(Foto di Antonello Perin)

Elisa Visentin non ha paura di fare gli straordinari. Sabato sera ha terminato intorno alle 20.30 la sua semifinale contro Gloria Ceschi al “Trofeo Sirmione – La perla del Lago di Garda”, eliminando la grande favorita del torneo dopo una battaglia di oltre tre ore.

Nemmeno il tempo di godersi il successo ed è partita subito alla volta di Milano, dove domenica mattina ha trascinato il suo Circolo Tennis Rovereto nella gara d’andata dei play-off di Serie B2, giocando (e vincendo) sia in singolare sia in doppio nel 4-0 contro l’Harbour Club.

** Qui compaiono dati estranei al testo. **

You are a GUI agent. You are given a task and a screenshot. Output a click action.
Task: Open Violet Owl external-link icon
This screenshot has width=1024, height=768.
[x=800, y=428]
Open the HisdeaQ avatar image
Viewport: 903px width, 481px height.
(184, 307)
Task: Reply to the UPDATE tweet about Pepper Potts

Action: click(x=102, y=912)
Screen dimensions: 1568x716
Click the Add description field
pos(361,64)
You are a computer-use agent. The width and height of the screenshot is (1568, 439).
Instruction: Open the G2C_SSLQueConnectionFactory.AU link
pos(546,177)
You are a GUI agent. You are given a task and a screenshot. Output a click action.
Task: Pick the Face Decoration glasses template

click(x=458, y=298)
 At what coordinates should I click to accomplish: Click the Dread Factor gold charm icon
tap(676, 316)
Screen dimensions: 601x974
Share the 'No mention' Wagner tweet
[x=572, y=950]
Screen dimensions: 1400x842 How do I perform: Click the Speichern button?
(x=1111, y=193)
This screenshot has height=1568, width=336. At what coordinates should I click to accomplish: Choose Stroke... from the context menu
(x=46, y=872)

Ha finito il secondo match intorno alle 15, si è subito messa di nuovo in auto per tornare a Sirmione e alle 18.30 è scesa in campo per la finalissima sul Garda contro la sorpresa del torneo Rubina De Ponti.

Un autentico tour de force che però non le ha impedito di mettere le mani sul titolo dell’Open da 5.000 euro di montepremi della Polisportiva Sirmione, chiuso con un successo per 7-5 6-1. Una vittoria meritata per il gran bel tennis messo in mostra sin dal suo esordio di giovedì, con tante soluzioni e una varietà rara da trovare a livello femminile.

Oltre alla sua soddisfazione, resa più dolce dai tanti impegni del week-end, è grande anche quella degli organizzatori della Polisportiva Sirmione, che dopo due anni di stop (a causa della pandemia) hanno riproposto un torneo nato nel 2019 con grandi ambizioni, confermate da un’edizione di successo con quasi 60 giocatrici di seconda categoria, tanti incontri di qualità e un pubblico molto numeroso nelle fasi finali.

“Il bilancio – dice Camillo Lombardini, direttore del torneo – è super positivo: siamo contentissimi di come è andata, sotto tutti i punti di vista. Abbiamo assistito a un torneo spettacolare e ricevuto tanti complimenti da parte delle giocatrici. La scelta di ridurre le partecipanti a 64 è stata azzeccata, perché ci ha permesso di dare la giusta importanza a tutte le sfide. Non vediamo l’ora di ripetere la manifestazione in futuro, magari facendo anche un pensiero al salto a livello internazionale. Ma è presto per parlarne: intanto ci godiamo questo successo, poi valuteremo come muoverci”.